| The task |
Retype every line of the rows below verbatim, keeping the original order and line breaks. Omit the pictures from your output.

++++++++++

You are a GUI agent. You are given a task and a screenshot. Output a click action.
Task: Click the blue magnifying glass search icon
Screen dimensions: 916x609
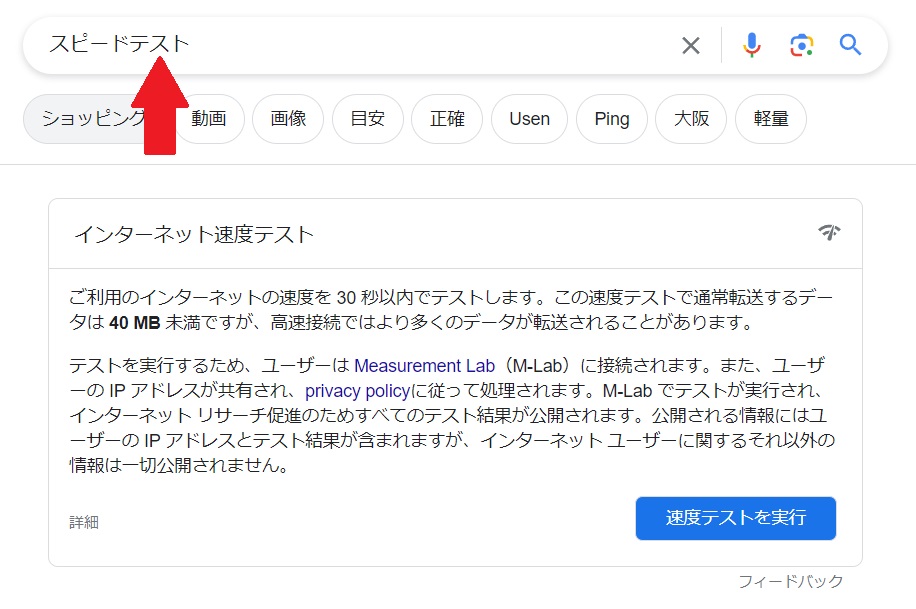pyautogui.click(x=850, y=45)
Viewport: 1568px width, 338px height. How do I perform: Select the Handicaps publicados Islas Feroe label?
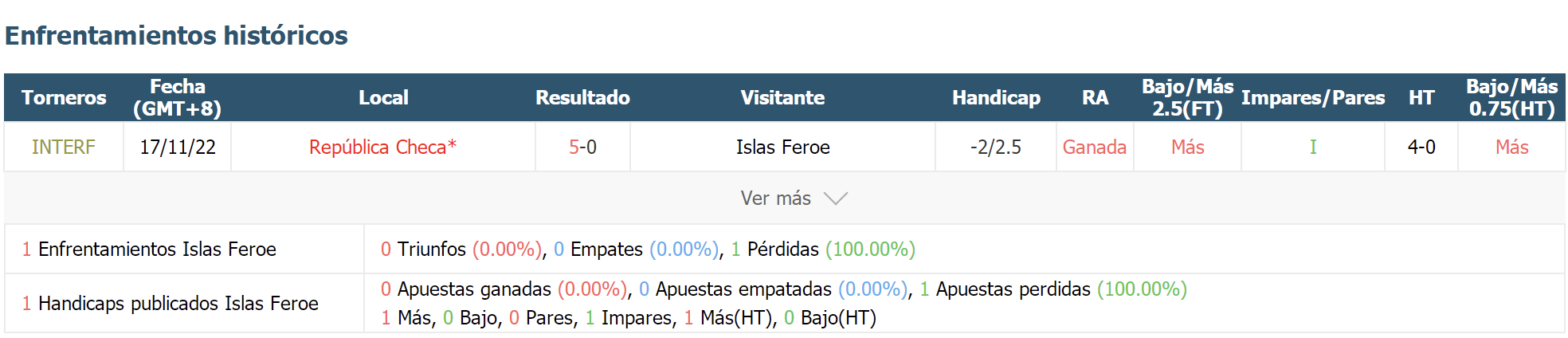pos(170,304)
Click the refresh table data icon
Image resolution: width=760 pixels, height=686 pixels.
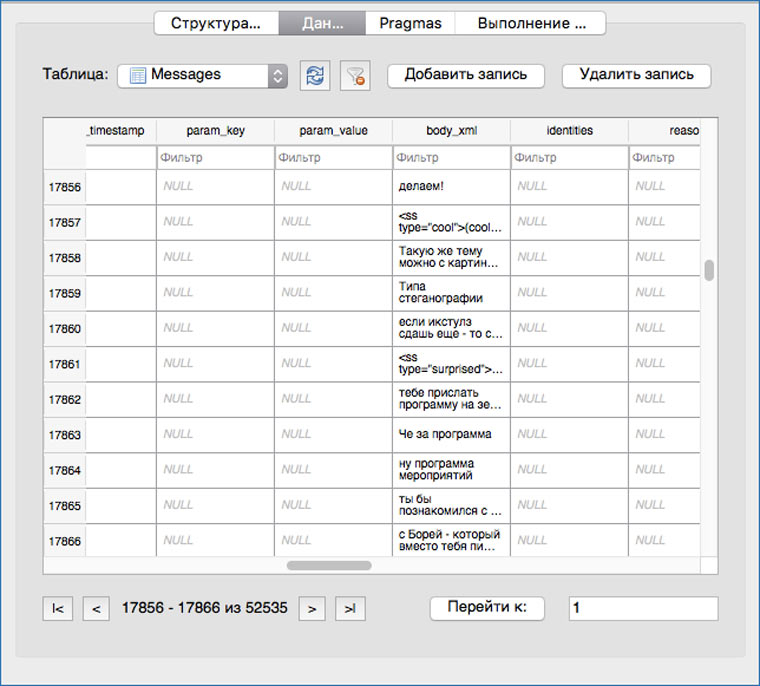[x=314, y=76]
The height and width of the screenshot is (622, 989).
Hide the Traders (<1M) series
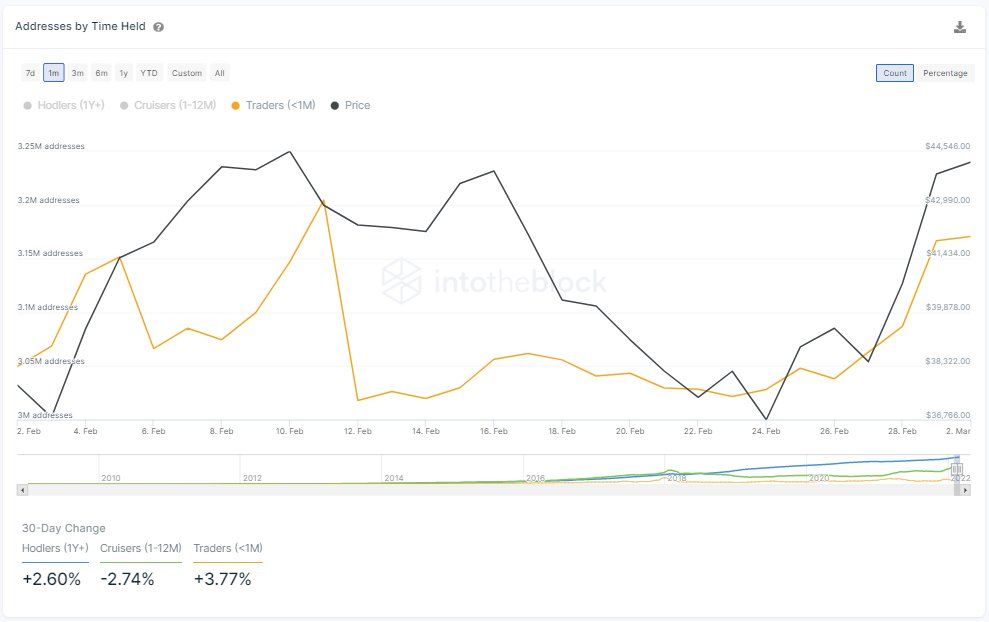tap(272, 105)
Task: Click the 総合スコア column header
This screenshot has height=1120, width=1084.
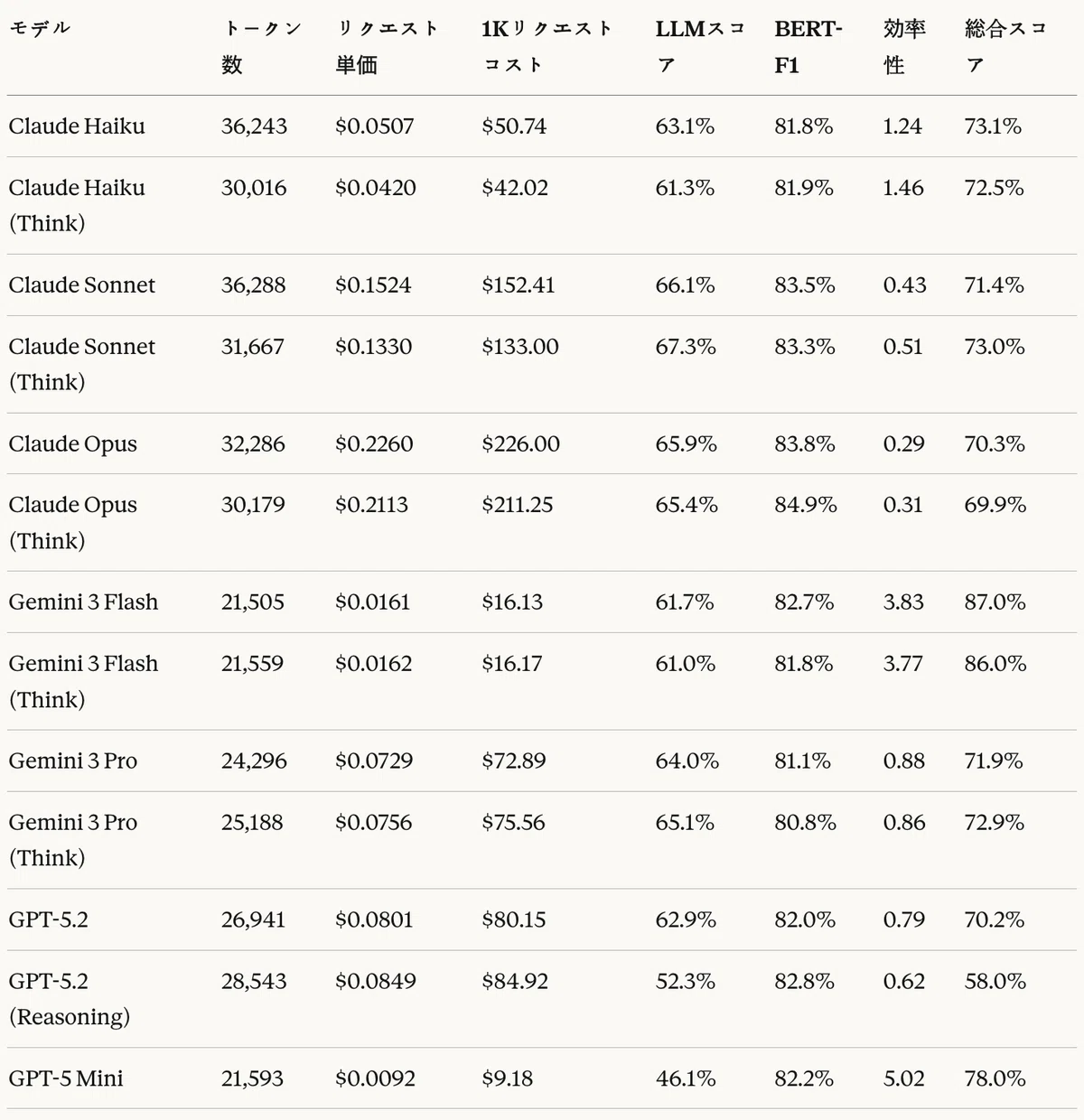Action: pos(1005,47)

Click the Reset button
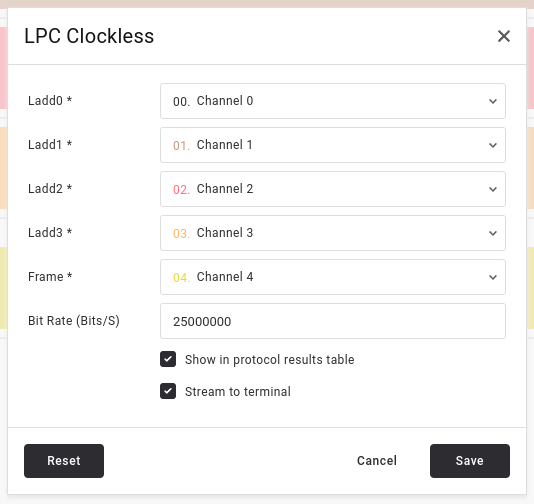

++++++++++

| Exercise output |
You are a GUI agent. You are given a task and a screenshot. Output a click action.
Task: Click the blue magnifying glass search icon
Screen dimensions: 916x609
pyautogui.click(x=850, y=45)
Viewport: 1568px width, 338px height. How do I perform: Select the Handicaps publicados Islas Feroe label?
pos(170,304)
Click the refresh table data icon
Image resolution: width=760 pixels, height=686 pixels.
[x=314, y=76]
The height and width of the screenshot is (622, 989).
Hide the Traders (<1M) series
tap(272, 105)
Task: Click the 総合スコア column header
This screenshot has height=1120, width=1084.
Action: pos(1005,47)

Click the Reset button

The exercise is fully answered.